◆ Extracted data entries:
== Segment start ==

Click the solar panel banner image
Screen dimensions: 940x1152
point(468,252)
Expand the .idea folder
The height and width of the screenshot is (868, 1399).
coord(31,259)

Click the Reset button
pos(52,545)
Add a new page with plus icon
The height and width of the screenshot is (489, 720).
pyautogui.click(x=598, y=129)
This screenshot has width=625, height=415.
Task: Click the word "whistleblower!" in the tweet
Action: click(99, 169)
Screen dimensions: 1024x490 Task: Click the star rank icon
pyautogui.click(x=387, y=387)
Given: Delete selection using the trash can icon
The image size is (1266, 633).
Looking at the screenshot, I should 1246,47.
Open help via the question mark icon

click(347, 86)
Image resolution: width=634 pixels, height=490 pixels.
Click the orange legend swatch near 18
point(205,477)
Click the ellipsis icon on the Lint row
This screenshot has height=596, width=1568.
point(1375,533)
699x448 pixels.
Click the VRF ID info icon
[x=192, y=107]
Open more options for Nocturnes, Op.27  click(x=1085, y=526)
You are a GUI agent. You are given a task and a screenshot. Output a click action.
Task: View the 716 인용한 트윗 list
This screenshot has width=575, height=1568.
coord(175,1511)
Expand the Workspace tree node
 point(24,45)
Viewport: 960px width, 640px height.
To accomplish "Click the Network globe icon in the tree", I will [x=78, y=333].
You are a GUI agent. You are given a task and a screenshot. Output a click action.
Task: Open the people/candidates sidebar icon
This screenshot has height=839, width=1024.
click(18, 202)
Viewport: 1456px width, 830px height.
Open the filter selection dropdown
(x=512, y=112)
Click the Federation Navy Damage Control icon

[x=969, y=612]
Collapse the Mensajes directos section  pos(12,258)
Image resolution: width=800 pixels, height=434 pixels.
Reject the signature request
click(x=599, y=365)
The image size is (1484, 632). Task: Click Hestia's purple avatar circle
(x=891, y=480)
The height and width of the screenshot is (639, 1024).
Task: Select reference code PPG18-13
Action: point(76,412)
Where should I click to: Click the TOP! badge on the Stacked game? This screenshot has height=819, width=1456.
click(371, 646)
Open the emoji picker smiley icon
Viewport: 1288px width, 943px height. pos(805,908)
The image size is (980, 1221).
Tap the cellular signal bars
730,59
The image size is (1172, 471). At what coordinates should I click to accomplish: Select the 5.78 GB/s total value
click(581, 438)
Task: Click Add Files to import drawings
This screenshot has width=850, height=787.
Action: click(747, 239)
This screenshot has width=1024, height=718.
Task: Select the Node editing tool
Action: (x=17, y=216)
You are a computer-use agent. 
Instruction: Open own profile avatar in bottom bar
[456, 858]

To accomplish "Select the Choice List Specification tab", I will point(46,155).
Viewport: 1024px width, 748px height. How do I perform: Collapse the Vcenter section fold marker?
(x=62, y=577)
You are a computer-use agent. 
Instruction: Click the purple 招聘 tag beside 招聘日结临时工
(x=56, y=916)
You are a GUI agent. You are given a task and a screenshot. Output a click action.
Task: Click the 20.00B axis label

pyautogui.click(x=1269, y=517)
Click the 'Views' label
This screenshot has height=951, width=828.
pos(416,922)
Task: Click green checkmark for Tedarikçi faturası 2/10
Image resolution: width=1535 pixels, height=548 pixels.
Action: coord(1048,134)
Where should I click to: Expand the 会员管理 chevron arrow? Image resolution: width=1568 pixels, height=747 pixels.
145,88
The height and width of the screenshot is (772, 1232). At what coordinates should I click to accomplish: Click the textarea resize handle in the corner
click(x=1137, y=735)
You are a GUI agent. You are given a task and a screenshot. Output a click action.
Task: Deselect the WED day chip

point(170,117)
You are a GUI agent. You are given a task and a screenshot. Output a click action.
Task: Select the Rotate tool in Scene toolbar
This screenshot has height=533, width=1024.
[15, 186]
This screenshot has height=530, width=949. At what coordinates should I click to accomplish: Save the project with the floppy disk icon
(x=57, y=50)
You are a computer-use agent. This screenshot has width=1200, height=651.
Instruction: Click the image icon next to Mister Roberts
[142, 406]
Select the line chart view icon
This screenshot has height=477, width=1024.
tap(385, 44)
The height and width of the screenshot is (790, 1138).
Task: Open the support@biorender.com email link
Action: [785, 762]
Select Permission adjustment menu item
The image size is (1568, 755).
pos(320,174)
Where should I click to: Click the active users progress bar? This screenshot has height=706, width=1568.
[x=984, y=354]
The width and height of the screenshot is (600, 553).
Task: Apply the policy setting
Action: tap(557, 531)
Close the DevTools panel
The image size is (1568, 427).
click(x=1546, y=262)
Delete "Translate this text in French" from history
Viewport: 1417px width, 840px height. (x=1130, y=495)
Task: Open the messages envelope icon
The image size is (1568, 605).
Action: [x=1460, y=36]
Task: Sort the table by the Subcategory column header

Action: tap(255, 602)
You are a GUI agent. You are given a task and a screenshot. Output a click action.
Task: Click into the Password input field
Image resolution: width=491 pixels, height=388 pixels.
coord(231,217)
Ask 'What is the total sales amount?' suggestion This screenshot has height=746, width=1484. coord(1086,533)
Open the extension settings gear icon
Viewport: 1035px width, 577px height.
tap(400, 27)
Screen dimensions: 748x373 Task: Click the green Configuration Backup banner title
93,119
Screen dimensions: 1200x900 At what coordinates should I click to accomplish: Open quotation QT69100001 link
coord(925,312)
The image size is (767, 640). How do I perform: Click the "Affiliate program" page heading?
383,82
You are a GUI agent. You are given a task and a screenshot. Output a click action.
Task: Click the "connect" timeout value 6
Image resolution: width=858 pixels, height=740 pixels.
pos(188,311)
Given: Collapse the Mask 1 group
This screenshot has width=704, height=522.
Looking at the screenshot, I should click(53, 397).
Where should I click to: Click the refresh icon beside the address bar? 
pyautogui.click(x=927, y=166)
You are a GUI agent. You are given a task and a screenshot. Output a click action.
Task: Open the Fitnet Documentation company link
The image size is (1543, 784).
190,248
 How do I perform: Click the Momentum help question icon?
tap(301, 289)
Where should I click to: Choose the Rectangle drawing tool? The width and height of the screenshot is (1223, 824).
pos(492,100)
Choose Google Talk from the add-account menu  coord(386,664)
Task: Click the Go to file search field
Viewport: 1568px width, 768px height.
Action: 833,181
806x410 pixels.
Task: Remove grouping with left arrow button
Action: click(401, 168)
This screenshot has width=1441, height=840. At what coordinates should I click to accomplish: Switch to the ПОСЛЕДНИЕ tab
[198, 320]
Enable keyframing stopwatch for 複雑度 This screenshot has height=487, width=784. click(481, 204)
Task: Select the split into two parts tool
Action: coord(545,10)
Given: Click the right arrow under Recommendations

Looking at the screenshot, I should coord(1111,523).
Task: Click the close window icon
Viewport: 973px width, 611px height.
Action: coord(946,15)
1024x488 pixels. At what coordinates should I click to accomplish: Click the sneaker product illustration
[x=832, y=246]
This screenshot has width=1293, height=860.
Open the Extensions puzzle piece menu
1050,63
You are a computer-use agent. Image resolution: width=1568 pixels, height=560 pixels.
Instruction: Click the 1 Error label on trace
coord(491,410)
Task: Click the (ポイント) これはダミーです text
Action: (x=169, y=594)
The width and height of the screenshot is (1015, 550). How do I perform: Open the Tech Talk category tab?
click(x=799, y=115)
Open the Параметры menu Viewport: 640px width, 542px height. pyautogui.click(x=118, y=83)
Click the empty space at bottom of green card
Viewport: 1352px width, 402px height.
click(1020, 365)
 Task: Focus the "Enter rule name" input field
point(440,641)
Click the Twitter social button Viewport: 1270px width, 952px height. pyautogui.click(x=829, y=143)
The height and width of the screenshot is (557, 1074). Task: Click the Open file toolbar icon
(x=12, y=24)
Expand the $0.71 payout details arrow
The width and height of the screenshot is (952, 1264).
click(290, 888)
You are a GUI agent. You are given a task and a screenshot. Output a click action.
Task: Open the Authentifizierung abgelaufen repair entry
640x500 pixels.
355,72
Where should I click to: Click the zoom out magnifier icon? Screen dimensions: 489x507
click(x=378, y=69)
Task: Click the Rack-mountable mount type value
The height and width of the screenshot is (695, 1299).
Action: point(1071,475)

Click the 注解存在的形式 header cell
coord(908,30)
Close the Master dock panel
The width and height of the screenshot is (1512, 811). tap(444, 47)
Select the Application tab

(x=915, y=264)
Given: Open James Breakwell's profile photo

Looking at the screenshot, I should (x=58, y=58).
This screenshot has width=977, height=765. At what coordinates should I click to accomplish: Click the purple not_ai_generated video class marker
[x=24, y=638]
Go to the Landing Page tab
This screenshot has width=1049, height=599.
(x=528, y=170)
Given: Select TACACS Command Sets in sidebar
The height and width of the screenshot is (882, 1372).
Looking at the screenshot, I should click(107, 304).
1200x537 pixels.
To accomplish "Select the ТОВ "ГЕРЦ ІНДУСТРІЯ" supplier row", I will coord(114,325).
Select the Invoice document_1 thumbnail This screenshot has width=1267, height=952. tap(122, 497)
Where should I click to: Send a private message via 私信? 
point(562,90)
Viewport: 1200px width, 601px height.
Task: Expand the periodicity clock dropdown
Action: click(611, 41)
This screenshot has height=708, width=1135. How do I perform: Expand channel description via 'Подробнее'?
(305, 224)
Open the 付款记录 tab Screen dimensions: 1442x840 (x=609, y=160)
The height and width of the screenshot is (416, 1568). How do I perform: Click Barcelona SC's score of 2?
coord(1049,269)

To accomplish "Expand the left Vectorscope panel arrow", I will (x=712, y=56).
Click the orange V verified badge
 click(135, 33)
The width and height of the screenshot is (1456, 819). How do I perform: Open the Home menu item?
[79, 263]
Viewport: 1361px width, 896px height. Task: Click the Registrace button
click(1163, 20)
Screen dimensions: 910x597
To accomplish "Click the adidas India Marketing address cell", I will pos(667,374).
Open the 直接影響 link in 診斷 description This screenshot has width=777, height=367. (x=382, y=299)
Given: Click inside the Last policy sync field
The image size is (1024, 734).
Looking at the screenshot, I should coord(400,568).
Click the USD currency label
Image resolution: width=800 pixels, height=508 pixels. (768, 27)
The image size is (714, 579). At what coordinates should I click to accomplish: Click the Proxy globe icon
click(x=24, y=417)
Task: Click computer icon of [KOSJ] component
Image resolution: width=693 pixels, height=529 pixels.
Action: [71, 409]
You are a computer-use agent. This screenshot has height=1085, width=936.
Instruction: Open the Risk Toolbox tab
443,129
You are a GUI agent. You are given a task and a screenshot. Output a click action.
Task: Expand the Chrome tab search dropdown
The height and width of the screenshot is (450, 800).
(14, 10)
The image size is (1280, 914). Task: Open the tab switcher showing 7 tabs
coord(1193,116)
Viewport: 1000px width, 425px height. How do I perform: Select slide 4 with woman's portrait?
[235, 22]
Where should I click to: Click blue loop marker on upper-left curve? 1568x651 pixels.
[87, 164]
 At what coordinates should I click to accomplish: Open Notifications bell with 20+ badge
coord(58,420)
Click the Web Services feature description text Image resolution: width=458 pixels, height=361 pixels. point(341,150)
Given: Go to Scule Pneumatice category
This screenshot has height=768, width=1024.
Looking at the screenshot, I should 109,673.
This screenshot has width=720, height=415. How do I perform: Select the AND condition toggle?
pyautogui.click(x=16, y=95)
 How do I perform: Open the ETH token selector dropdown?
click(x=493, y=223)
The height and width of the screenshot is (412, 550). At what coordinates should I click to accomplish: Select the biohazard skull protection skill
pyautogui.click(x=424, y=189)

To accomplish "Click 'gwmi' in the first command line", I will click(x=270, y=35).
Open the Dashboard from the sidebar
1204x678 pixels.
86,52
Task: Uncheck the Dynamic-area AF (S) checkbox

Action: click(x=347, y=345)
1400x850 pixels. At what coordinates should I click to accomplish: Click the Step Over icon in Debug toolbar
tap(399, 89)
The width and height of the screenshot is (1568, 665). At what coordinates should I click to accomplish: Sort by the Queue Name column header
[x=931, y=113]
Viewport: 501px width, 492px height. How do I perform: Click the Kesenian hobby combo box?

== Segment end ==

◆ Task to complete: Word for word, output the lines of the data from its first line through the line where "Task: View the 716 인용한 트윗 list" appears, and stop there.

◆ Answer to the exercise:
Click the solar panel banner image
Screen dimensions: 940x1152
point(468,252)
Expand the .idea folder
The height and width of the screenshot is (868, 1399).
coord(31,259)

Click the Reset button
pos(52,545)
Add a new page with plus icon
The height and width of the screenshot is (489, 720).
pyautogui.click(x=598, y=129)
This screenshot has width=625, height=415.
Task: Click the word "whistleblower!" in the tweet
Action: click(99, 169)
Screen dimensions: 1024x490 Task: Click the star rank icon
pyautogui.click(x=387, y=387)
Given: Delete selection using the trash can icon
The image size is (1266, 633).
Looking at the screenshot, I should 1246,47.
Open help via the question mark icon

click(347, 86)
Image resolution: width=634 pixels, height=490 pixels.
Click the orange legend swatch near 18
point(205,477)
Click the ellipsis icon on the Lint row
This screenshot has height=596, width=1568.
point(1375,533)
699x448 pixels.
Click the VRF ID info icon
[x=192, y=107]
Open more options for Nocturnes, Op.27  click(x=1085, y=526)
You are a GUI agent. You are given a task and a screenshot. Output a click action.
Task: View the 716 인용한 트윗 list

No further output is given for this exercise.